その昔、今川にいたずら好きの河童がおったゲナ。あんまりいたずらがひどかもんやケン、村人たちは河童に人間の子どもと相撲ばとらせてギャフンていわせ、いたずらばせんごと懲らしめてやろうと思うたとタイ。
ところが、おっとどっこい、河童は昔から相撲が好きで、これがまた強かっタイ。人間の子供は投げられてばっかりで、河童にてんで歯の立たんやった。
思惑の違うて、大人たちが「どげんしたもんかいな」て慌てとったら、村のご長老が「今度はオレが行司ばしてやろう」いうて出てきなつた。
そして、相撲の続きが始まったとバッテン、この行司さんな行儀作法が厳しゅうてクサ、「初めと終わりにはチャンとお辞儀ばせないかん」いうて、指導ばしなった。
さあ、そして取り組み開始タイ。ところが河童がお辞儀ばしょうて頭ば下げた途端、頭の皿から水のこぼれてしもうてクサ、皿の乾いたかっぱでは全然力が出せんで、人間の子供に投げ飛ばされてしもうた。
始めて人間に負けた河童は、これまでのいたずらば「もう、またから、しまっせん、こらえてつかあさい」いうて詫び、それからは子どもたちとも仲良しになったていう。
平成筑豊鉄道には、前回取りあげた「東犀川三四郎」やら、「源じいの森」「美夜古泉(みやこいずみ)」やら面白か名前の駅が多かバッテン、ここも、そげな昔ばなしから「今川河童駅」の名が付けられたていう訳タイ。

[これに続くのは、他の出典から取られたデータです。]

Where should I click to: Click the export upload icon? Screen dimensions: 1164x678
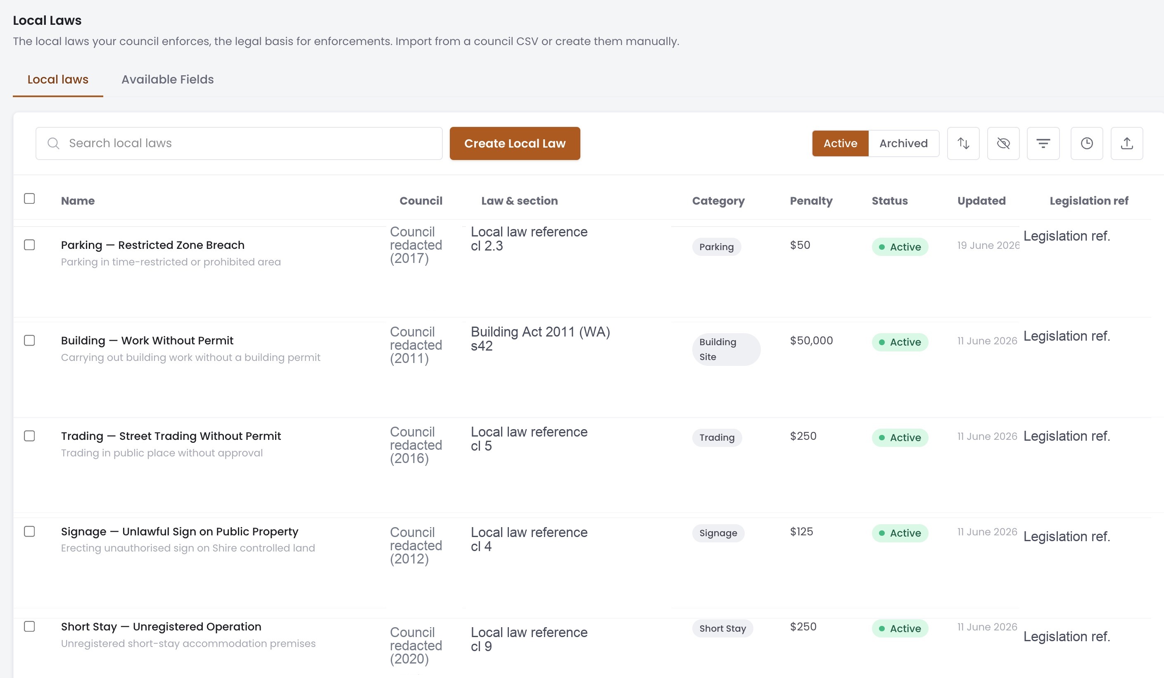(1127, 143)
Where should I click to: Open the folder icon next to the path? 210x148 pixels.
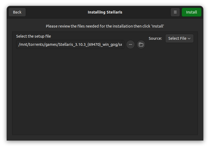point(141,44)
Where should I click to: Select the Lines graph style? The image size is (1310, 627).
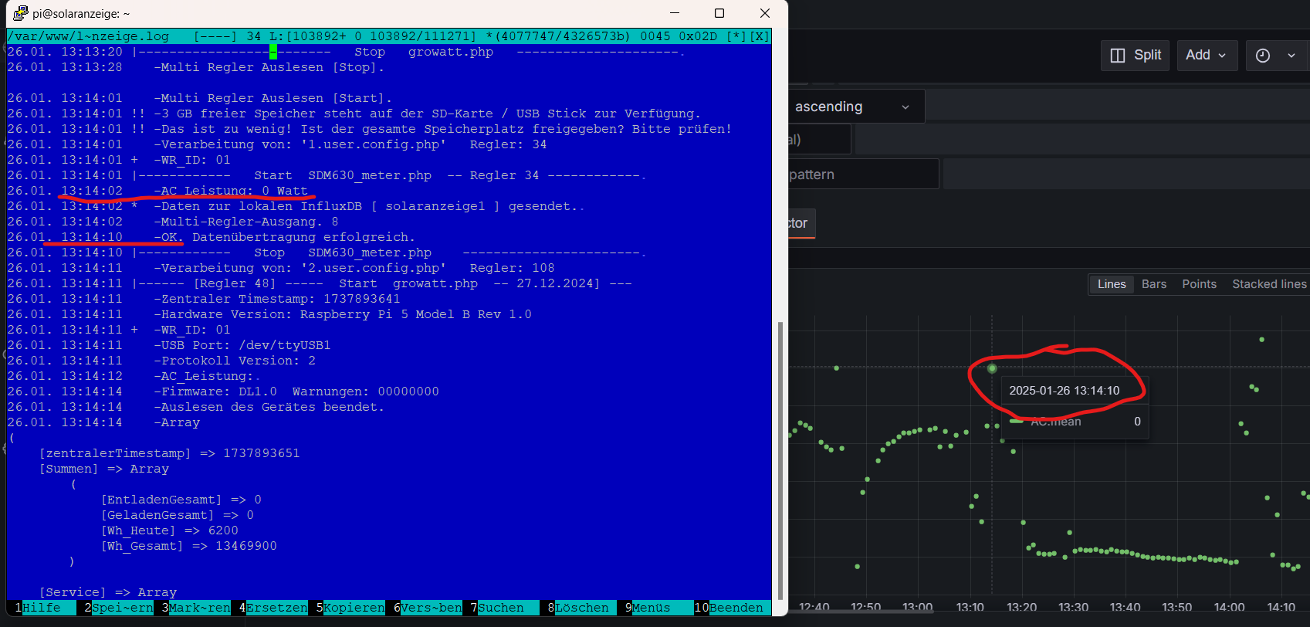tap(1112, 284)
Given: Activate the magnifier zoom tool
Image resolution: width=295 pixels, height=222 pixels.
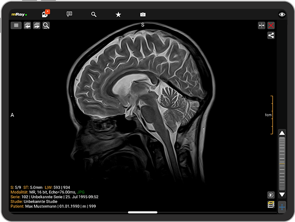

駅は開業したとが平成2年(1990)。次の美夜古泉駅(みやこいずみ)まではたったの700mしかなか。
上・今川河童駅の駅名標は河童のイラスト入り。
左・田圃の中にポツンとホームだけ。河童の像だけがヤケに目立つ。
豊前国分寺
奈良時代の初期、聖武天皇は仏教に対して深い知識と厚い信仰ば持っとんなった。
当時(735年頃から)国内では疫病(天然痘)が流行ったり、米の不作が続いたり、政府に不満ばもつ藤原広嗣が大宰府で反乱ば起こしたり、世情不安やった。
そやケン、聖武天皇はこうした社会不安ば鎮護国家思想で取り除こうとして、741年に「国分寺建立の詔」ば出しなったとタイ。
国ごとに国分僧寺と国分尼寺ば建て、僧寺には七重塔ばつくり20人の僧、尼寺には10人の尼ば置くことば定めなったと。豊前国分寺もそのひとつていう訳タイ。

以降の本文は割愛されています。